01/20/2017 11:24 EST

Kensington Royals: Treating Mental Health Issues Starts With Conversation

"Fear, or reticence, or a sense of not wanting to burden another, means that people suffer in silence."

Will, Kate and Harry are back together again.

The royal threesome joined forces at London's Institute of Contemporary Arts to fundraise for their mental health initiative, Heads Together.

The campaign, which aims to change the conversation around mental health and well-being, has been named the 2017 Virgin Money London Marathon Charity of the Year.

"The challenge that so many people have is not knowing how to take that first step of reaching out to another person for help. Admitting that they are not coping. Fear, or reticence, or a sense of not wanting to burden another, means that people suffer in silence – allowing the problem to grow larger and larger unchecked," the Duchess of Cambridge said in her speech.
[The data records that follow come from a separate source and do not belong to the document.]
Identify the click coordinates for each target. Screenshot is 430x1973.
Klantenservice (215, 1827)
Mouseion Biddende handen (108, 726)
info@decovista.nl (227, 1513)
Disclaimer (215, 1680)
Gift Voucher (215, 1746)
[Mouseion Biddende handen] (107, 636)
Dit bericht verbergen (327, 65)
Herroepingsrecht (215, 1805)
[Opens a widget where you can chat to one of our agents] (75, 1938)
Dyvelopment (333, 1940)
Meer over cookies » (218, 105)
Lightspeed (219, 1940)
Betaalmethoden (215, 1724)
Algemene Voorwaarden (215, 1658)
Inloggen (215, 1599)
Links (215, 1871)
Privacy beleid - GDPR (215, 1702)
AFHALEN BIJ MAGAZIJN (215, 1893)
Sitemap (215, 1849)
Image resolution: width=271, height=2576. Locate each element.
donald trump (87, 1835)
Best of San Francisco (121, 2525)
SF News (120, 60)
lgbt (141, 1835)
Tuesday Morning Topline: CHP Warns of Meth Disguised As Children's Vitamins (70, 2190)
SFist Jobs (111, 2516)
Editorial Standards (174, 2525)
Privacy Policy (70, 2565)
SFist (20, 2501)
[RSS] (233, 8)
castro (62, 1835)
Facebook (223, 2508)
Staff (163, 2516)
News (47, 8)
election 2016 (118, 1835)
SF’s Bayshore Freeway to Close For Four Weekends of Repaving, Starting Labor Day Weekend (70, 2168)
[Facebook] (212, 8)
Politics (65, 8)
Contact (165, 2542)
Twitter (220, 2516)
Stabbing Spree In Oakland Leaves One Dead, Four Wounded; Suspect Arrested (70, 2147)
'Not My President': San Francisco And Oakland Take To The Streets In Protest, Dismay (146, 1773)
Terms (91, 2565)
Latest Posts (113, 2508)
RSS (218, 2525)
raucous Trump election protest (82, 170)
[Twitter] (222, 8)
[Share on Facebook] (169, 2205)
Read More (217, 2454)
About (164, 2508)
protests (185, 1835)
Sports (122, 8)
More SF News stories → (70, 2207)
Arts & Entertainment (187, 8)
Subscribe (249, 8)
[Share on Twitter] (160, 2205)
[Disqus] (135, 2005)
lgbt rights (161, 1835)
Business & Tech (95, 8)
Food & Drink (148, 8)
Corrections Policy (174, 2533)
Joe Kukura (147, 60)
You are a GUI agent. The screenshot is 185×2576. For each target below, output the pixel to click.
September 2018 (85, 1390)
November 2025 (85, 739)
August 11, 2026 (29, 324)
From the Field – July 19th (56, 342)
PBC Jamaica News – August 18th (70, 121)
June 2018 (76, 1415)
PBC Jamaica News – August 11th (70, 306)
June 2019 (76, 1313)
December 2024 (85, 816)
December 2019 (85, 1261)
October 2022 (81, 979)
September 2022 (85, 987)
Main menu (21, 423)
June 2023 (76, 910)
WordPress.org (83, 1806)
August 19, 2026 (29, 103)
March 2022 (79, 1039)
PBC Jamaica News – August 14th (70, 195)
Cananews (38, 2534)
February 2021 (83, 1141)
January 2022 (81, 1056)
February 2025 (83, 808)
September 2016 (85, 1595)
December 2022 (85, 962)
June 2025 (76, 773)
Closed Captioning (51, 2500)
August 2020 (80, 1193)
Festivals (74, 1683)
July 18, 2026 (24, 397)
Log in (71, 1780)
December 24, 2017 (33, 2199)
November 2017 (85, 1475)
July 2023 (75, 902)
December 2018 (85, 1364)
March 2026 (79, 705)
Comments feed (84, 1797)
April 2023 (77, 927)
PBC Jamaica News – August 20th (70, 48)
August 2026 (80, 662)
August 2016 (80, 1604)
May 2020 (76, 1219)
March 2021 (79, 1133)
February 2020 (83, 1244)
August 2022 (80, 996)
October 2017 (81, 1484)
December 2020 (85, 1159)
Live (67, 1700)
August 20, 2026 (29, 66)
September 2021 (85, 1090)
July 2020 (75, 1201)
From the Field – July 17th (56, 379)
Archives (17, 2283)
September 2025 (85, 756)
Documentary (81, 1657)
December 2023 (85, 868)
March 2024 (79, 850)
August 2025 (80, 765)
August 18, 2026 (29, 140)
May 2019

Prince William, Catherine, Duchess of Cambridge, and Prince Harry pose for a picture at the Institute of Contemporary Arts in central London on January 17, 2017 after attending a briefing to outline new agendas and aims for 2017 for the mental health charity Heads Together. (STEFAN WERMUTH/AFP/Getty Images)

She then went on to recall a conversation she had with a mother at the Anna Freud Centre, a mental health treatment centre for children and families, who told her talking to a support worker was "like medicine."

Prince Harry and Prince William also spoke at the event echoing Middleton's sentiments. "Mental health matters to each and every one of us. It matters just as much as our physical health," said the Duke of Cambridge, who called for an end to the 'Keep Quiet and Carry On' mentality that has plagued those suffering with mental health issues.

In his speech, Prince Harry encouraged everyone to simply be a sounding board for friends in need instead of worrying about not knowing how to help. "At the heart of this campaign is our hope that no one should be afraid to ask for help, and no one should worry about knowing how to help. That initial conversation could be the cure, before it has a chance to manifest itself," he said.